Peyrepertuse, la « pierre percée »

Ici, roche et murailles se confondent. Peyrepertuse – qui signifie « pierre percée » – est le plus grand de tous les châteaux ayant joué un rôle militaire dans la protection de l’hérésie cathare. Comme Quéribus, il fut la propriété des comtes de Besalu, puis des comtes de Barcelone et, enfin, du roi Pierre II d’Aragon. Il doit sa forme actuelle aux profonds remaniements entrepris par Saint-Louis quand il prit possession du site après sa reddition, le 16 novembre 1240.Peyrepertuse s’élève à 797 mètres d’altitude, sur une falaise abrupte qui domine le village de Duilhac. On y accède par un chemin qui serpente sur la face Nord, au milieu des chênes verts et des buis, végétation caractéristique des Hautes-Corbières. Sur la partie sommitale, il occupe une vaste surface de 9000 m2. Mais en réalité, le château est divisé en deux espaces distincts : la forteresse proprement dite, défendue par de solides remparts et San Jordi qui, avec son donjon, domine le tout. C’est, entre autres, l’originalité de cette architecture unique dans la région.

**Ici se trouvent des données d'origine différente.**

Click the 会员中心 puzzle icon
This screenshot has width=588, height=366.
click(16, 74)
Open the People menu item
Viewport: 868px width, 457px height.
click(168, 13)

Le donjon de San Jordi se distingue par son élégance. Une plateforme à l’Est offre une vue époustouflante sur Duilhac, les vignobles de Cucugnan et, à l’horizon, la silhouette ciselée de Quéribus. Pour communiquer avec leurs voisins, les occupants de Peyrepertuse utilisaient le feu, un moyen répandu au Moyen Age pour transmettre les informations ou les ordres.

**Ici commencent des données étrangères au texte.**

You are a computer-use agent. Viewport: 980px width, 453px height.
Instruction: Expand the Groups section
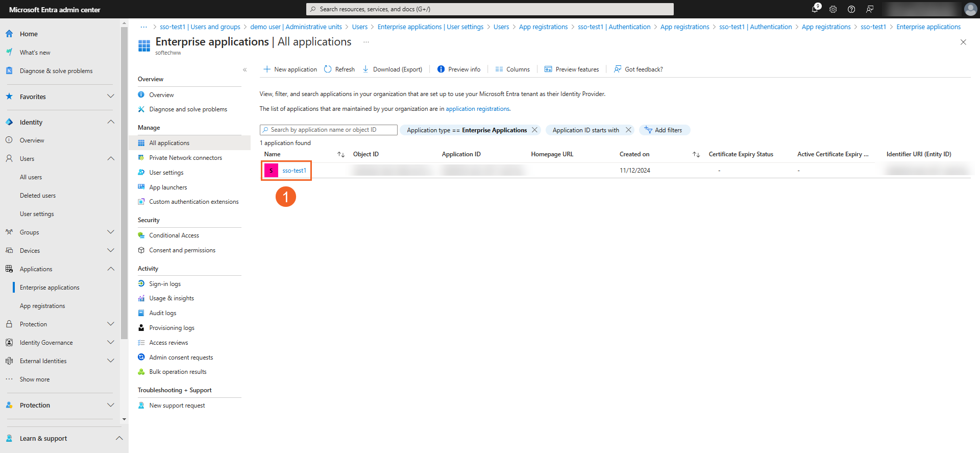(111, 232)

Parmi les vestiges les plus remarquables du lieu, on retiendra la chapelle située dans l’enceinte de San Jordi qui tranche avec les vestiges de l’église Sainte-Marie située dans le premier château et dont l’existence est attestée dès 1115. Vu sa taille, la chapelle de San Jordi, émouvante par sa simplicité et son dépouillement, ne pouvait accueillir que quelques fidèles.

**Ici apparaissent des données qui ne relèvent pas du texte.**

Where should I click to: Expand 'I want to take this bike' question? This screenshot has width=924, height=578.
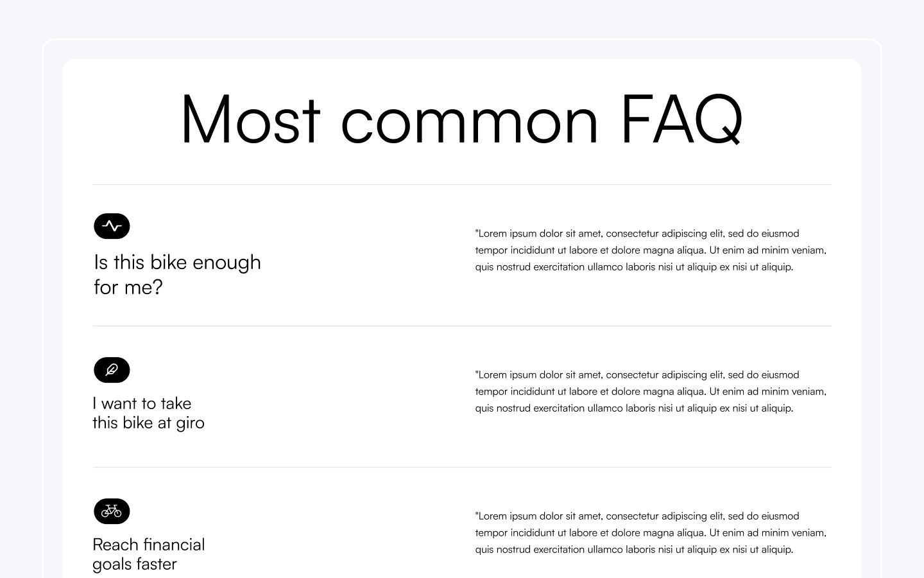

La citadelle avait capitulé une première fois en 1217 mais Guilhem de Peyrepertuse était réapparu en 1224 pour accompagner Trencavel dans ses espoirs de reconquête. Après 1240, le château fut occupé par une garnison française chargée de surveiller la frontière franco-espagnole. Cette fonction stratégique fut peu à peu abandonnée après le traité des Pyrénées (1659) et le rattachement du Roussillon à la France.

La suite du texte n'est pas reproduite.